I used to think that writing horoscopes is serious business, what with millions around the world spending so much time and money on a varied bunch of fortune tellers – palmists, numerologists, tarot readers, and other folks who use all sorts of animals from parrots to Pomeranians. But sometime back, when I read through what some of the so-called celebrity star-gazers had written in their popular columns, I realized how mistaken I was. To my horror-scope, I found that too much ink had been spilt praising the non-existent virtues of people and telling them how great they are and how the times are set to change for the better and how, just by wearing a certain color or betting on a particular lucky number, they can beat the holy sh*t out of any possible stumbling block to a great fortune that awaits them round the corner. Blah, blah, blah…

Now, if I were a self-preening narcissistic type I might’ve approved of all their goody-goody, schmaltzy stuff. So instead, I felt rather compelled to take you, dear reader, through some of the really over-the-top gems of prognostication that I found. I bet you might end up, like me, rolling on the floor with laughter or pulling your hair out trying to make sense of the whole shebang.

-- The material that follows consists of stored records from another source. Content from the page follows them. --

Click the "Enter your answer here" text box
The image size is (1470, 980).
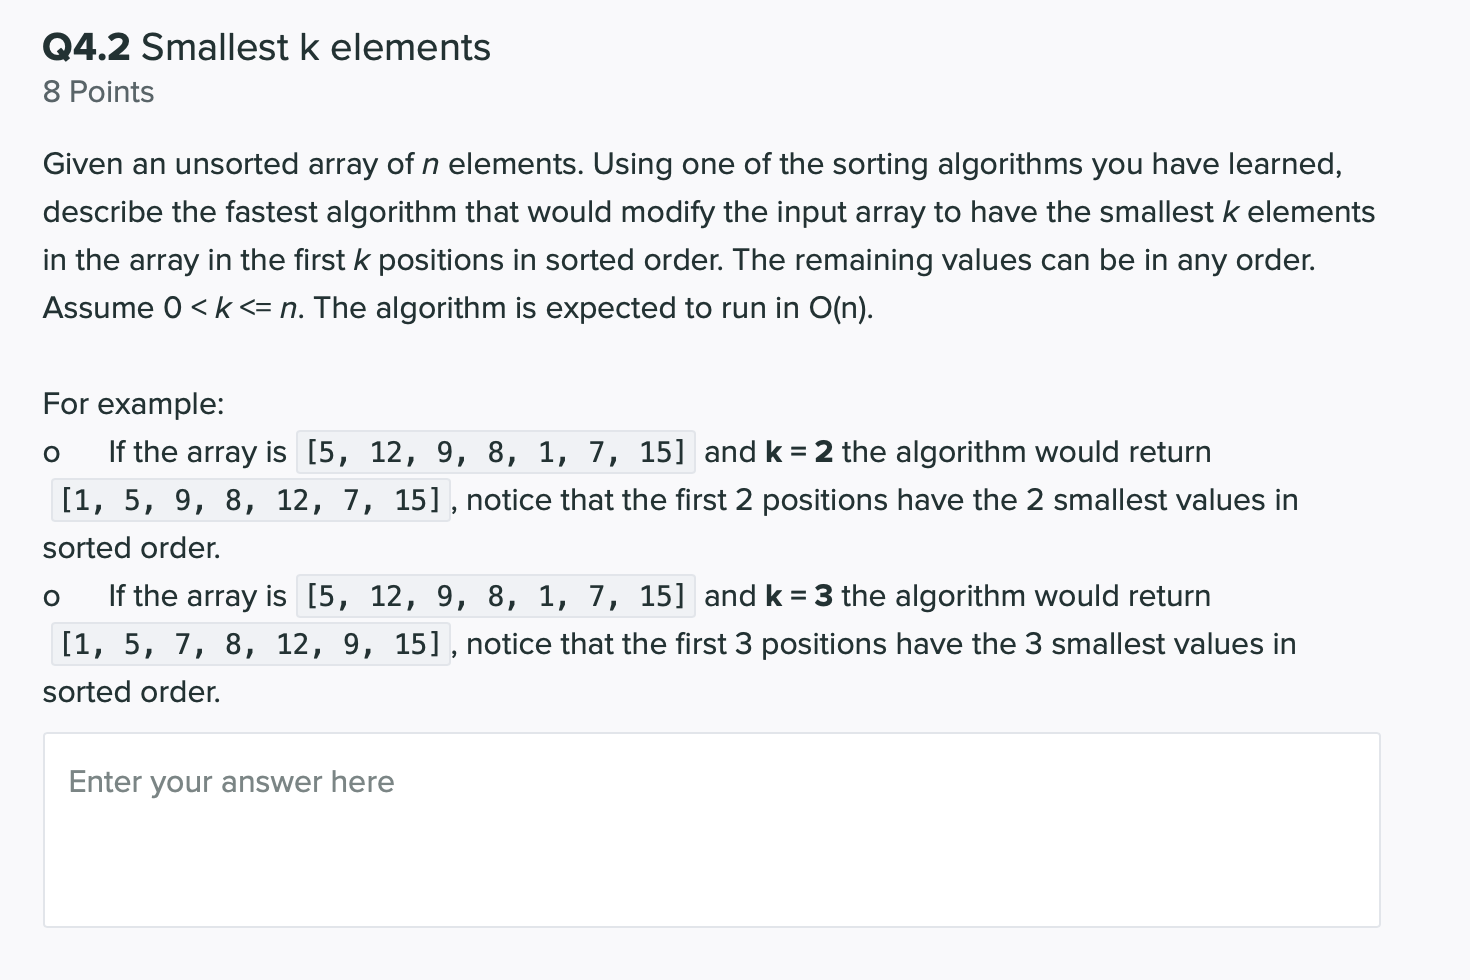[x=711, y=829]
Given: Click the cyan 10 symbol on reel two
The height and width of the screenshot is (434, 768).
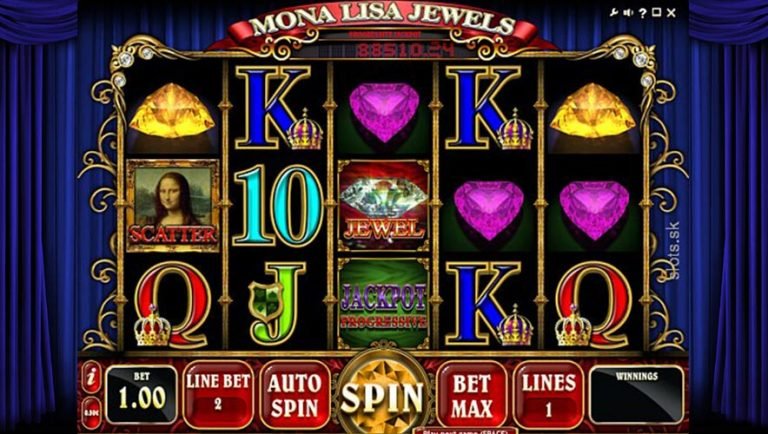Looking at the screenshot, I should pos(278,205).
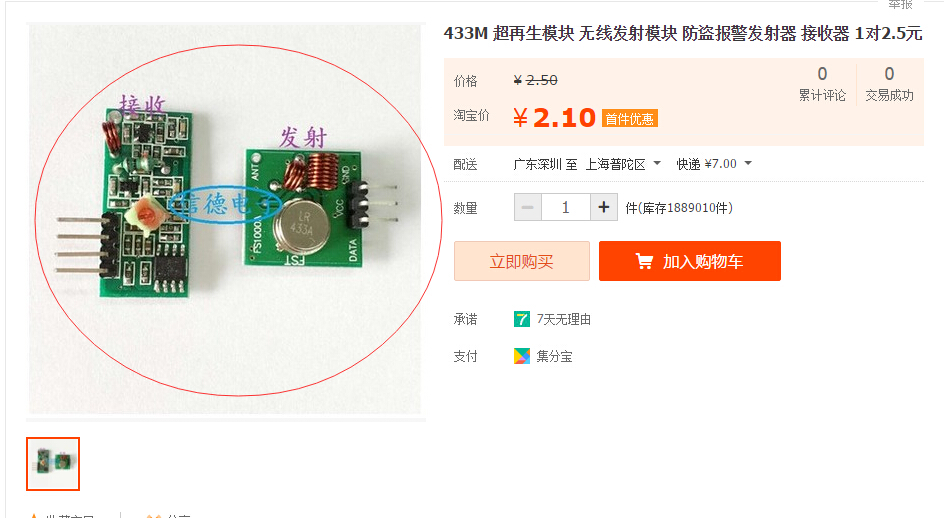Click the 举报 report link at top right

(x=901, y=4)
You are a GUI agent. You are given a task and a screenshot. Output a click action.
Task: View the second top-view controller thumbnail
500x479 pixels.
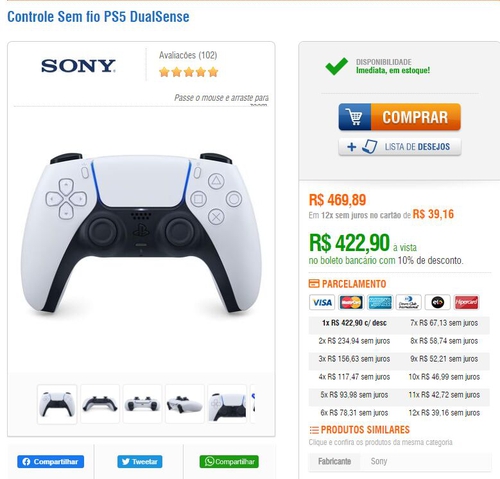click(100, 404)

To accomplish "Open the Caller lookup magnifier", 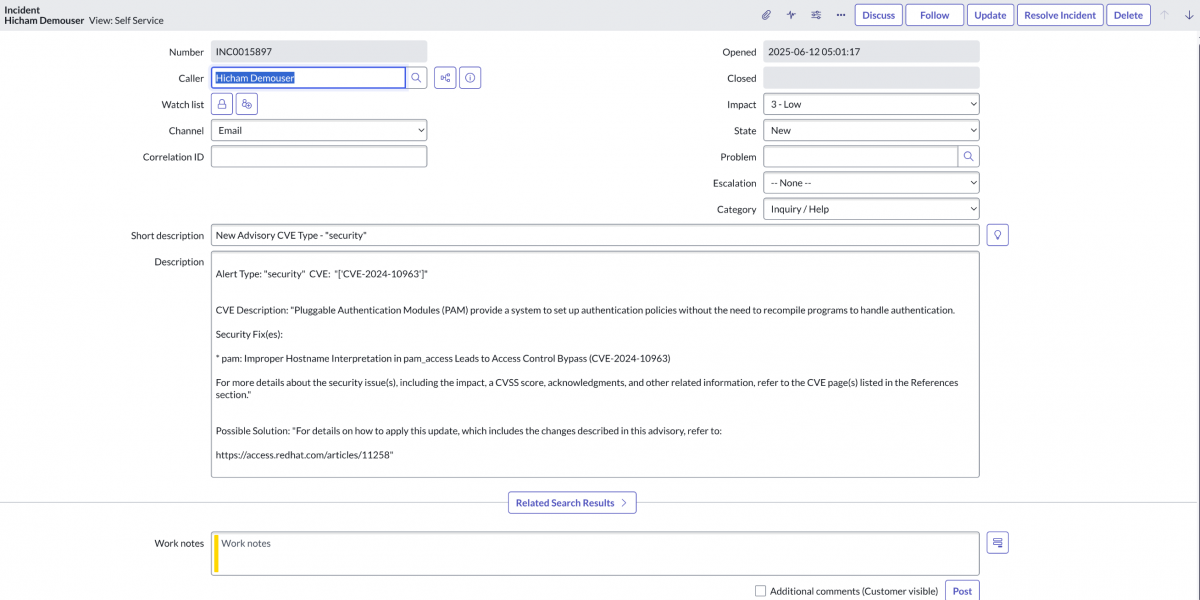I will [x=416, y=77].
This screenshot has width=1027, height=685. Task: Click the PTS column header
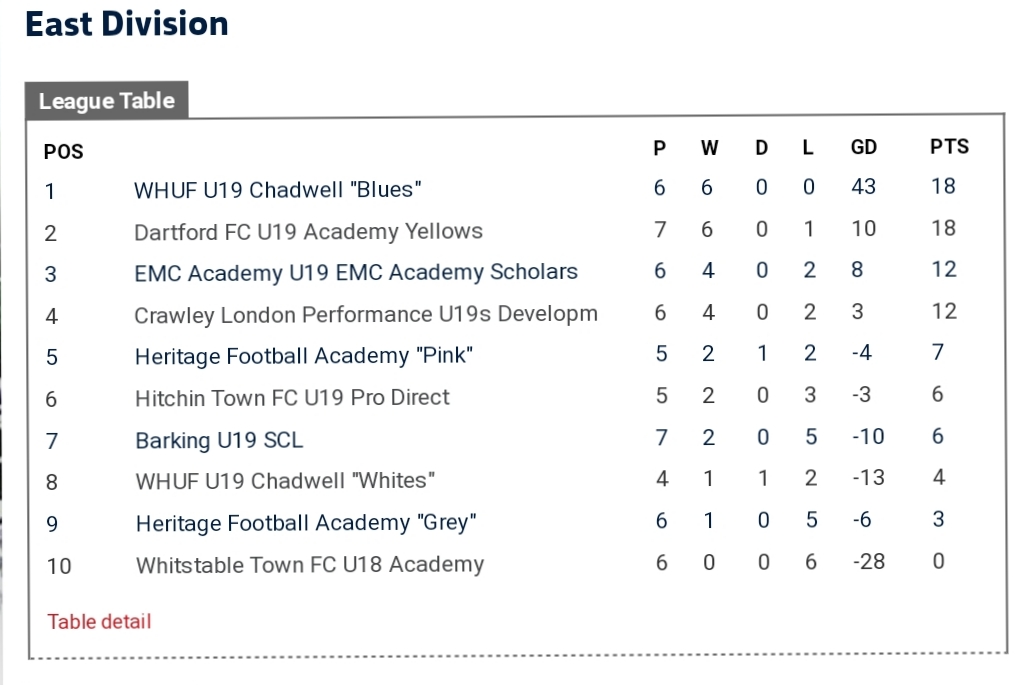click(x=949, y=147)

Sample this prophecy from a reputed site: “Your curiosity is running on high, and you just won’t stand for anything less than the entire truth, no matter what question you happen to ask. Your antennae will tell you whether it’s an honest answer.”

Well, my antennae tell me that the person who wrote this is really smart enough to know that the best thing to keep people from pointing fingers at your predictions is to write something entirely vague or utterly common sense. Now, tell me, how many people will admit that they’ll “stand for less than the entire truth”? And, won’t our keen observation (antennae) tell us if we are getting an honest answer or not?

Here’s another one from the Sunday edition of a paper: “You suffer a great deal because of others’ wrongdoing. Maybe it’s time you stopped others from taking you for granted. Just be more assertive and you’ll find all the happiness you deserve.”

Wow! Reading these lines, our bleary-eyed reader is sure to scream with self-pitying joy: “I told you so! See, it’s all their fault!” Merely reading this may not turn our meek fella into a bold brat, but it sure will make the person feel quite worthy of all the happiness in the world he or she ain’t going to get anyway.

Wait, there’s more stuff coming up. This one was buried inside an old stack of newspapers but fortunately caught my eye when I was looking for something else (isn’t that how you find anything in the first place these days?).

Here it goes: “Your stars are shining bright and mighty. Just the perfect time to make that critical move you have been waiting for all your life. Lucky numbers 1, 3 and 7; favorable colors Blue and Orange.”

Oh, really? You mean, if I wear a blue shirt to office today, I can tell my boss to take a walk? Or if I pick a lottery ticket with these three digits in it, I’ll become an instant millionaire? Aw, com’on, you must be kidding me.

Never mind what I feel, there are millions out there who lap up the fortune tellers’ words with inexplicable zeal and sincerity.

All right, there be might be some – maybe one in a thousand – fortune tellers whose predictions aren’t as ridiculous or vague or inaccurate. But at least I haven’t found them--yet.

Why such mumbo jumbo continues to get so much attention often baffles me – and I can only hazard a guess. Maybe it’s simply because people like hearing nice things about themselves. Or maybe they are already so weary and burdened with their unspectacular lives that they’ll latch onto anything that keeps their hopes of a radical positive change alive.

How many people would still read their horoscopes if the lines they read did not go down well with them or did not portray them as superb human beings? For instance, would they continue their patronage of the forecast column if it says: “You have a really crappy day ahead today?” Or if it proclaims: “Whatever you do, you are going to get laid off from this thankless job of yours – so just stick on to it while you can, you schmuck.”?

Fat chance they would!

So the fortune farce keeps going.

And the world keeps getting sucked into the slush that a daily dose of divination delivers.